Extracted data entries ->
○ ○ ○ ○ ○

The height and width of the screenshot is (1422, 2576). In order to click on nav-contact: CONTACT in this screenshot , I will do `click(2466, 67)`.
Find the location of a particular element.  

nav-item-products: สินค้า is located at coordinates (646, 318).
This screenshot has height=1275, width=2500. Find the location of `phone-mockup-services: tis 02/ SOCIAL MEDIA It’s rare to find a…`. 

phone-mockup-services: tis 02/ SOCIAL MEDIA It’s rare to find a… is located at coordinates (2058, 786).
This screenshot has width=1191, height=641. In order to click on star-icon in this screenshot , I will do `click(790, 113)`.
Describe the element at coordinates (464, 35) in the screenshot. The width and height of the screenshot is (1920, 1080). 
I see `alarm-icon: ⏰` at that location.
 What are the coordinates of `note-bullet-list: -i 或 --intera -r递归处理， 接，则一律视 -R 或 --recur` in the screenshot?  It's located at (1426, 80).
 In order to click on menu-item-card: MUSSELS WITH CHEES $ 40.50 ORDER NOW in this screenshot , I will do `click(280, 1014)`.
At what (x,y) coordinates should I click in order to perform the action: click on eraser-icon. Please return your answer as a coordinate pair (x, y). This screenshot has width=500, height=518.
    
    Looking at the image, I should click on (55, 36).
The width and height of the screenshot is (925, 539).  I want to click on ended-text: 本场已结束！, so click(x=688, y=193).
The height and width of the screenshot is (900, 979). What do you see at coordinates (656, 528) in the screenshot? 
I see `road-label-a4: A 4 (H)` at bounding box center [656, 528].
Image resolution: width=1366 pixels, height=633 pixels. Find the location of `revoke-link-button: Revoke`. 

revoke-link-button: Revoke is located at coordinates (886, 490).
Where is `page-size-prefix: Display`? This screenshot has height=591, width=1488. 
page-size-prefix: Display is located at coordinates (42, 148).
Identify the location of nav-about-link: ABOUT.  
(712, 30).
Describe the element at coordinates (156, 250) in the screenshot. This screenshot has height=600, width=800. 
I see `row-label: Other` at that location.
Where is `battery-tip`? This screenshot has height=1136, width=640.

○ ○ ○ ○ ○

WHAT YOU WILL DO ->
Copy out the lines word for word, starting at the line containing "Find the location of a particular element." and ending at the line containing "In order to click on menu-item-card: MUSSELS".

ANSWER SPACE ->
Find the location of a particular element.  

nav-item-products: สินค้า is located at coordinates (646, 318).
This screenshot has height=1275, width=2500. Find the location of `phone-mockup-services: tis 02/ SOCIAL MEDIA It’s rare to find a…`. 

phone-mockup-services: tis 02/ SOCIAL MEDIA It’s rare to find a… is located at coordinates (2058, 786).
This screenshot has width=1191, height=641. In order to click on star-icon in this screenshot , I will do `click(790, 113)`.
Describe the element at coordinates (464, 35) in the screenshot. The width and height of the screenshot is (1920, 1080). 
I see `alarm-icon: ⏰` at that location.
 What are the coordinates of `note-bullet-list: -i 或 --intera -r递归处理， 接，则一律视 -R 或 --recur` in the screenshot?  It's located at (1426, 80).
 In order to click on menu-item-card: MUSSELS WITH CHEES $ 40.50 ORDER NOW in this screenshot , I will do `click(280, 1014)`.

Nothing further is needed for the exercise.